***** Input data
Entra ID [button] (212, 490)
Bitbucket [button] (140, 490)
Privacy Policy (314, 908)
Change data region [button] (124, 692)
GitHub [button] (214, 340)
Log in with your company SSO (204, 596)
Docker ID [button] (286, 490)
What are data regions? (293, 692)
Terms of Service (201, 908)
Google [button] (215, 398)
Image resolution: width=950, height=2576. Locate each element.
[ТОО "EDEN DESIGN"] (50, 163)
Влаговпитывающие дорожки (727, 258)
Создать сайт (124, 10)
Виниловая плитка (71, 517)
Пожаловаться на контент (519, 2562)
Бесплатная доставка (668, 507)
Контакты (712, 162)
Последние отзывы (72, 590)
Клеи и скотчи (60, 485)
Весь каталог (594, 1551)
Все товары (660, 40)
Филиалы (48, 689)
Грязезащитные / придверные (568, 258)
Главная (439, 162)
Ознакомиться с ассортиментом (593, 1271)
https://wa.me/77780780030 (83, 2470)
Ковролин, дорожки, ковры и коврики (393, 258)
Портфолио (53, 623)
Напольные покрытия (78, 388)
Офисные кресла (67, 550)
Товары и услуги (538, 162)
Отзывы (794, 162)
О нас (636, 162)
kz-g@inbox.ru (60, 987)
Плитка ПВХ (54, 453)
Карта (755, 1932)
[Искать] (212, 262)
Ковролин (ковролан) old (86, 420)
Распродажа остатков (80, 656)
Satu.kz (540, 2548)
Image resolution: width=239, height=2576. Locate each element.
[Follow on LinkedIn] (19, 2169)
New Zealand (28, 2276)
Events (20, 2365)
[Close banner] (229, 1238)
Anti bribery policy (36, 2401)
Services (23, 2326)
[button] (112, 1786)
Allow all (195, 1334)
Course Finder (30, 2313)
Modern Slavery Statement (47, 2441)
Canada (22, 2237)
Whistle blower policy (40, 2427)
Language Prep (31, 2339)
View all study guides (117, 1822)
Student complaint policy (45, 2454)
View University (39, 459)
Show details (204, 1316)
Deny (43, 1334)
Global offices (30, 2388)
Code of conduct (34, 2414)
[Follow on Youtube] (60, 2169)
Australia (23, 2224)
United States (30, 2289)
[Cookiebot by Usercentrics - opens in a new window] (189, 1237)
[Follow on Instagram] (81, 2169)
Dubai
**********
## Task description
Please print exactly what appears from the first line of the data through the line with "Google [button] (215, 398)", including both of those lines and nothing past them.

## Exercise response
Entra ID [button] (212, 490)
Bitbucket [button] (140, 490)
Privacy Policy (314, 908)
Change data region [button] (124, 692)
GitHub [button] (214, 340)
Log in with your company SSO (204, 596)
Docker ID [button] (286, 490)
What are data regions? (293, 692)
Terms of Service (201, 908)
Google [button] (215, 398)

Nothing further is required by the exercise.